For our ‘Passion’ issue of the magazine we wanted to create a date night worthy meal for those who were looking to forego the crowded restaurants and indulge in a night in. If you are looking to create something quick and simple that also tastes delicious, then this dinner is ideal. The bacon brings a delicious smokiness that is enhanced by the sharpness of the peppercorns and mustard. The sweetness of the chocolate is balanced by the beer. You can whip it up once the kids are in bed, the steak is quick to cook and the sauce simple to prepare meaning you can devote more time to other indulgences. We served our steak with creamy potato gratin dauphinoise in individual ramekins, alongside lightly seared asparagus. You might prefer to make a huge dish of dauphinoise to do you for another day. There is something deliciously comforting about the layers of creamy potatoes infused with garlic. Put a little of the cream aside and add it to the end of the steak sauce for a more mellow taste.
You will need:
2 Beef medallions
2 tbsp olive oil
2 large shallots
2 rashers of smoked bacon
1 ½ tbsp flour
1 can of stout
1 heaped dessertspoon of mustard
2 tsp mixed peppercorns
2 dessertspoons of tomato puree
1 dessertspoon of balsamic vinegar
1 tsp chilli flakes
30g of dark chocolate (70 per cent cocoa solids)

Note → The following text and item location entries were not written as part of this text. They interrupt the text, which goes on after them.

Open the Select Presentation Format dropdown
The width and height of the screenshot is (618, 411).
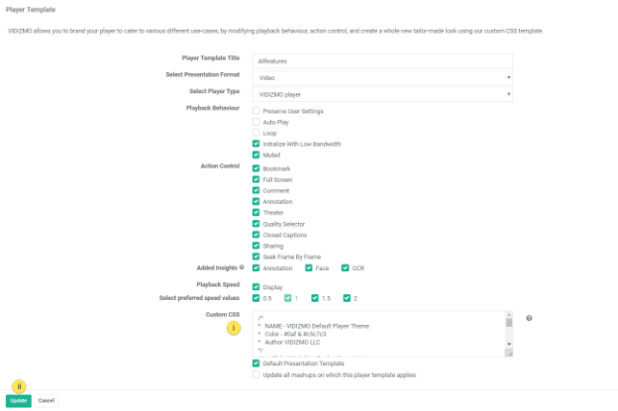point(382,77)
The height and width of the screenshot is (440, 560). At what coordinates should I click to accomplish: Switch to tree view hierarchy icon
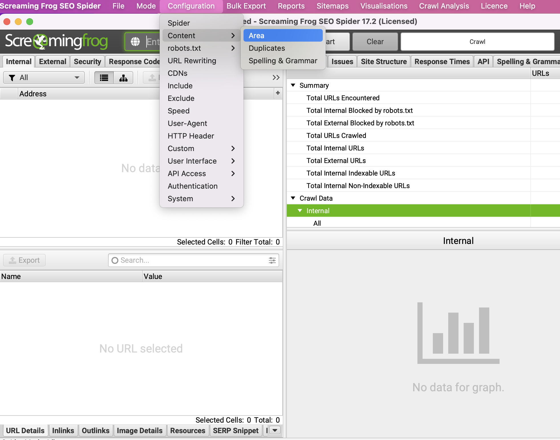pos(123,78)
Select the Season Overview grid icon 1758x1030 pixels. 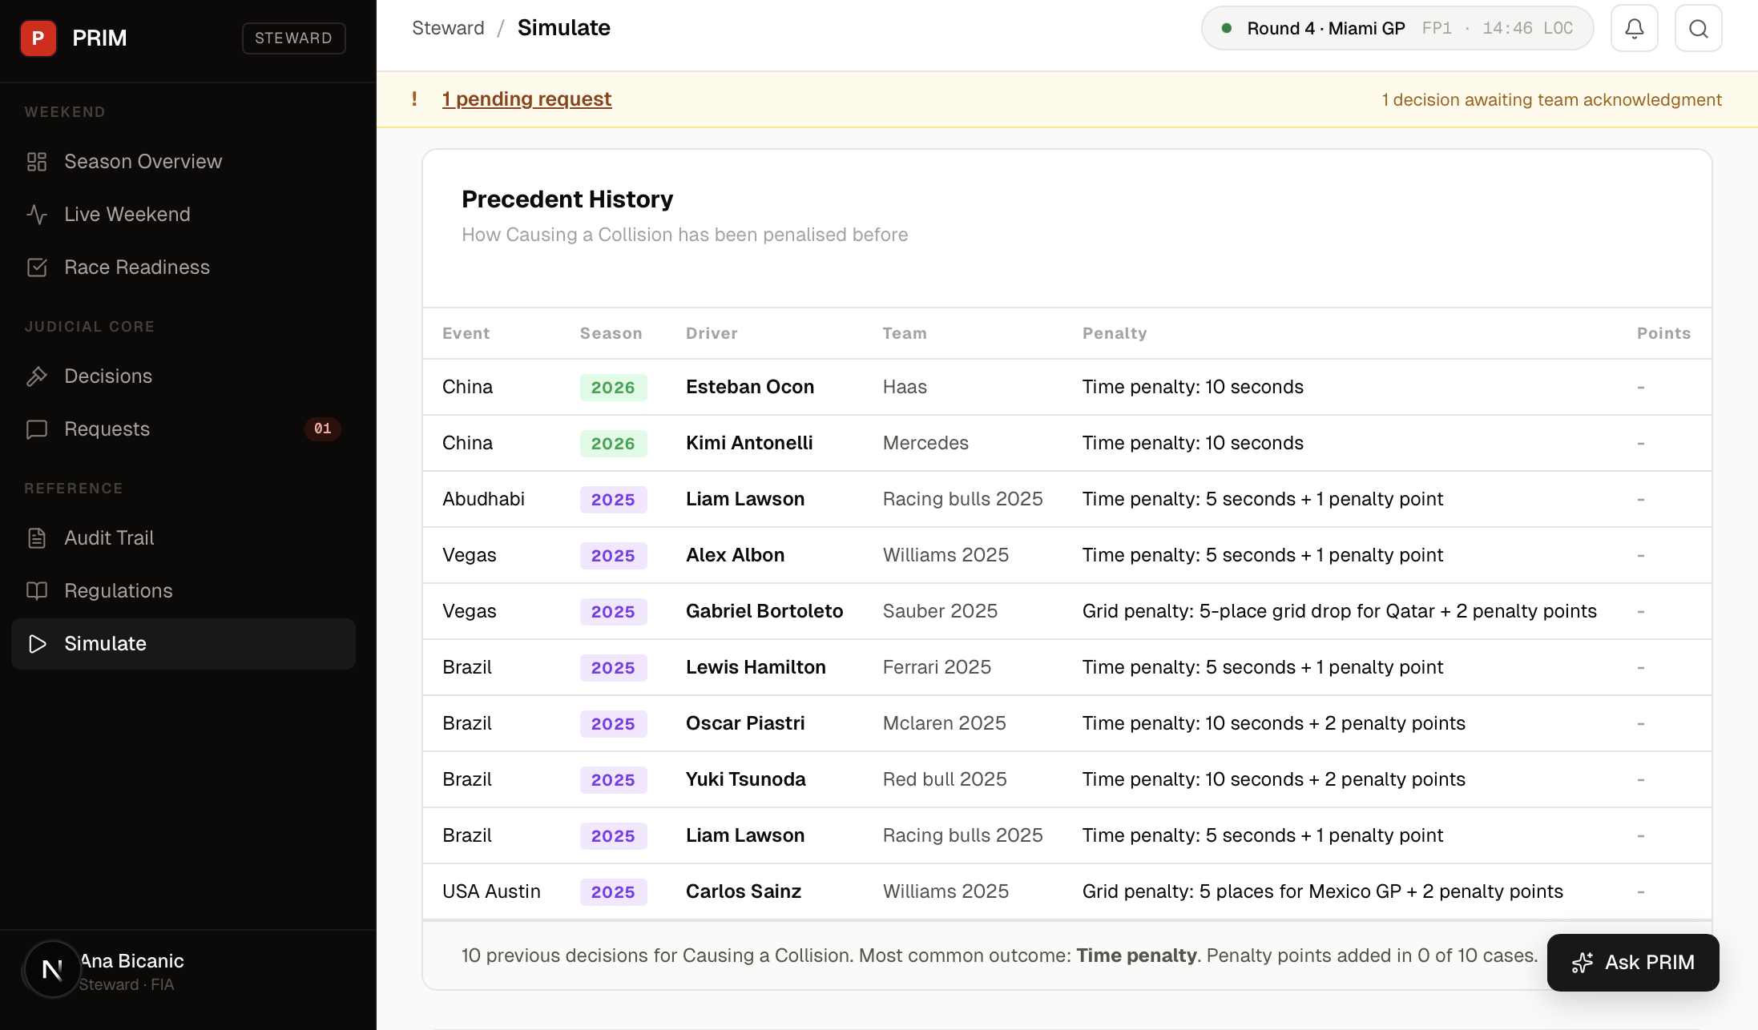pos(36,161)
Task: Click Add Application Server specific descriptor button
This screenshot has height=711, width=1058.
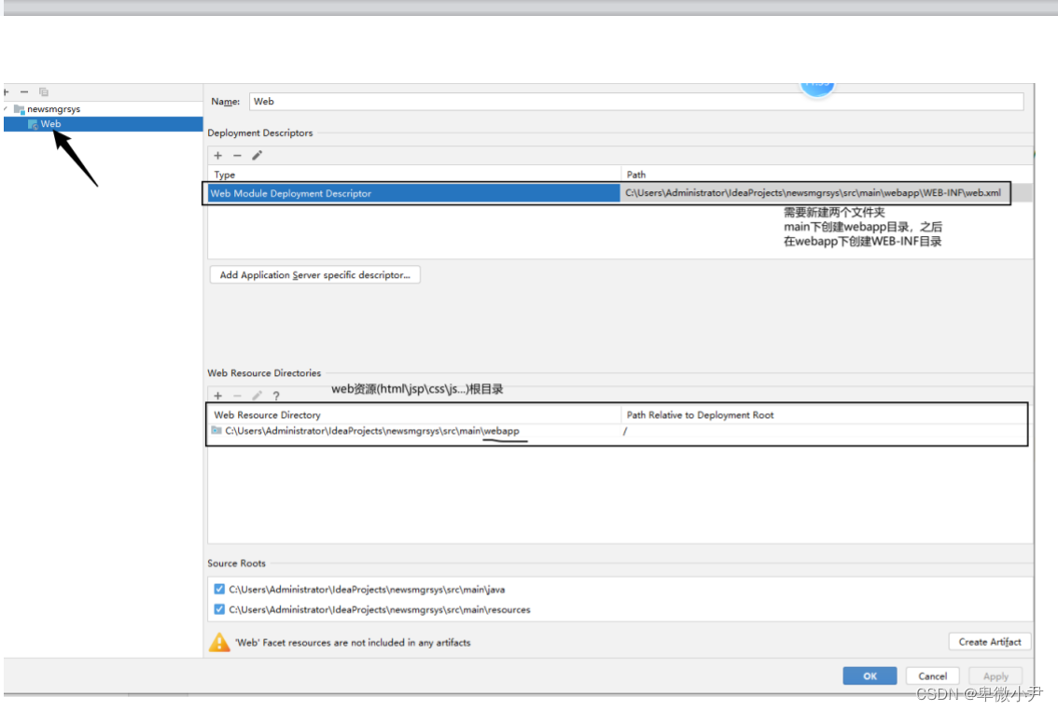Action: pyautogui.click(x=314, y=274)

- Take your beef from fridge 15 mins before cooking to take the chill off it and help you achieve the most tender of steaks.
- Heat the olive oil in a pan, add finely chopped shallots and cook until transparent before adding the chopped bacon.

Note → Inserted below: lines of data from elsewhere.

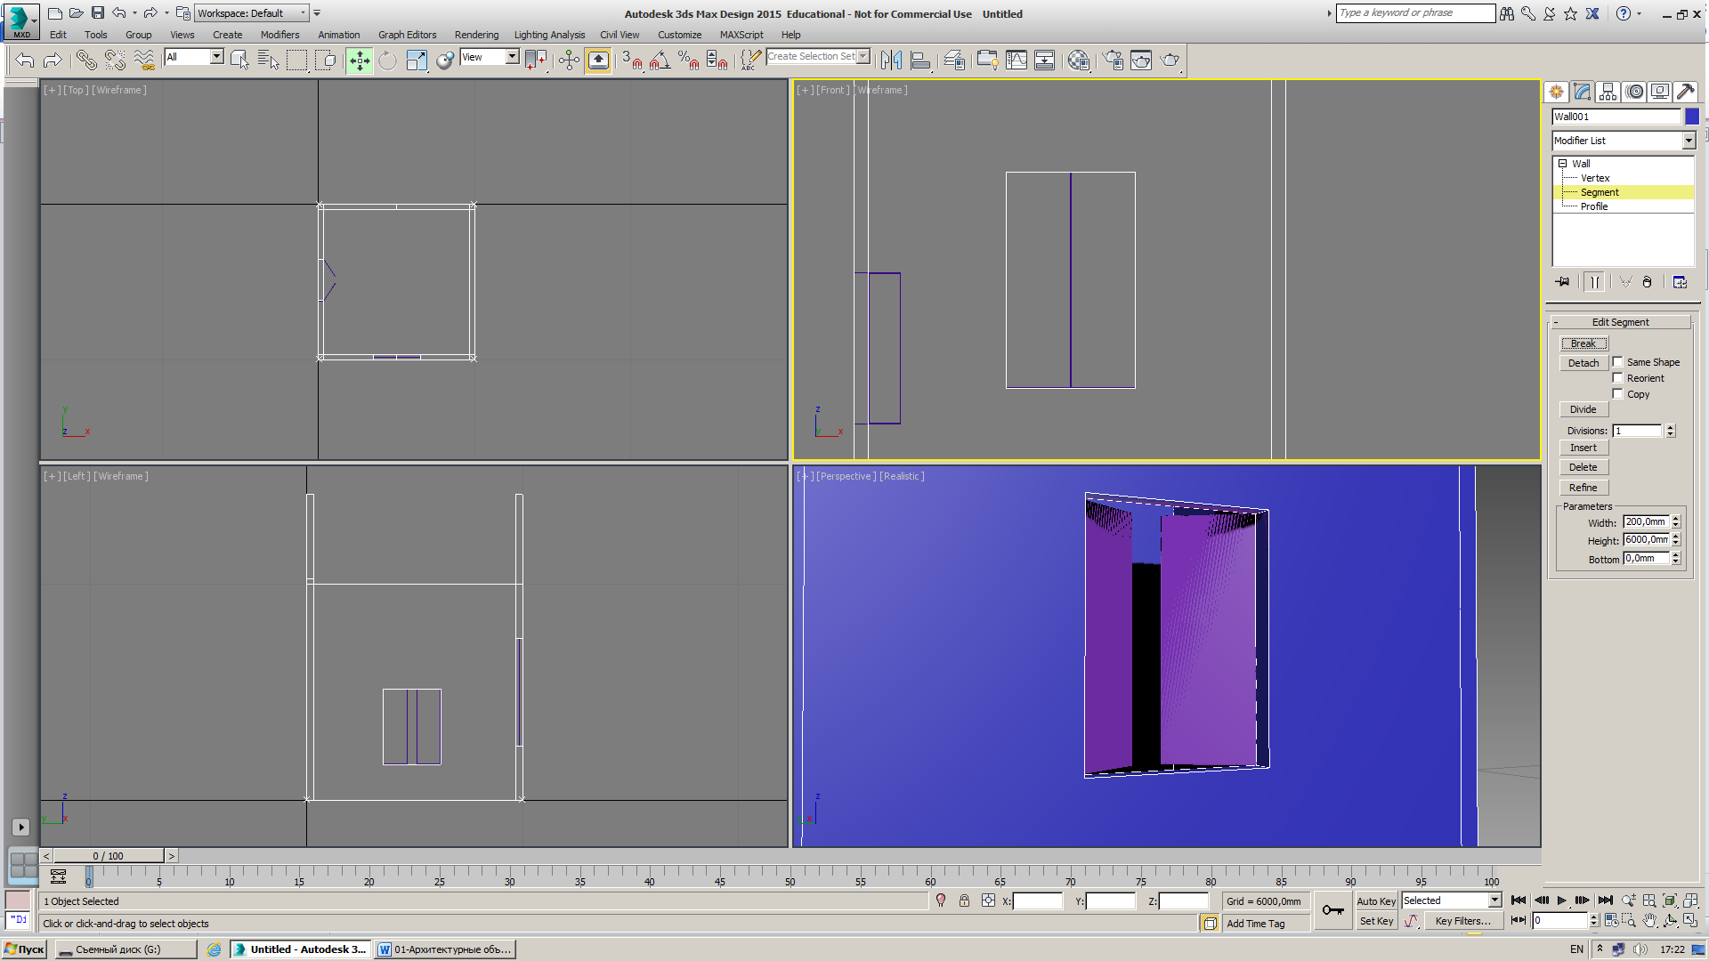Click the Animation menu item
This screenshot has width=1709, height=961.
click(336, 34)
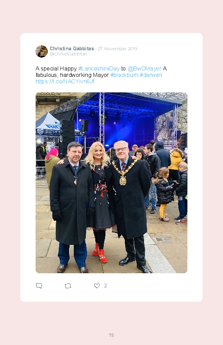This screenshot has width=223, height=345.
Task: Open the Christina Gabbitas display name
Action: click(x=72, y=49)
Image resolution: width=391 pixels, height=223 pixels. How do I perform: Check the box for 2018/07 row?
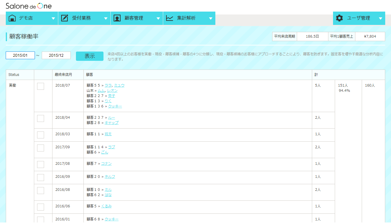pyautogui.click(x=41, y=86)
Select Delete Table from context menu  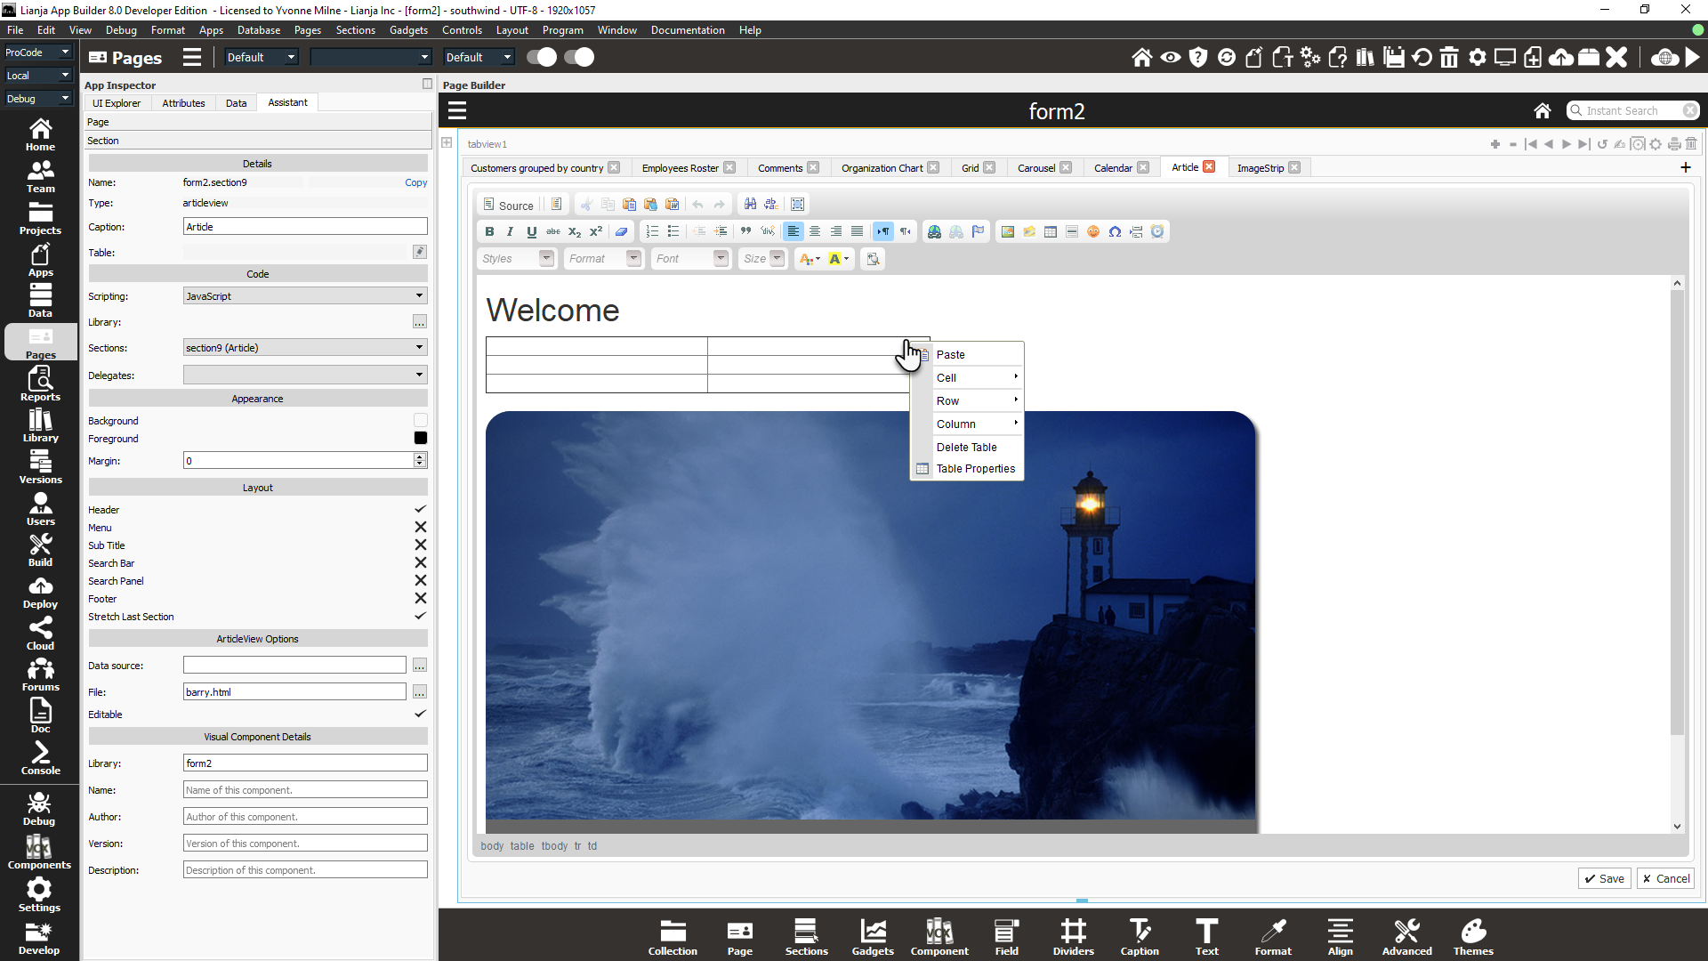[x=966, y=448]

- Once the bacon is starting to brown stir in the flour, stout, mustard, mixed peppercorns, chilli flakes, tomato puree, balsamic vinegar and the juice of half an orange.
- Simmer the sauce for 10 mins while you get on with preparing your steak.
- Take the other half of the orange and squeeze it over your steaks to add flavour and keep the meat juicy. Season the beef with coarse sea salt and freshly milled pepper.
- Heat olive oil in a grill pan before searing the steak for two minutes on each side. Turn the steak every minute, slice a garlic clove in half horizontally and rub it over the steak with each turn. This will result in a medium rare steak, increase the time if you prefer your beef well done.
- After the four minutes have passed, remove the steaks and lay them on a plate. Rub them with olive oil and allow to rest for two minutes.
- While the steak is resting add the chocolate to your sauce and stir until well combined before adding a dash of cream if using.
- Carve your beef and plate it before pouring over the resting juices and a generous drizzle of the sauce.
- You may like to finish your dish by topping with finely grated chocolate and orange zest. Serve with hot gratin dauphinoise and seared vegetables.
So there you have it, a delicious date night meal that won’t have you chained to the cooker. This quick supper is perfect for dinner parties, family meals or any time when you want to mark the occasion without restricting yourself to the kitchen all evening.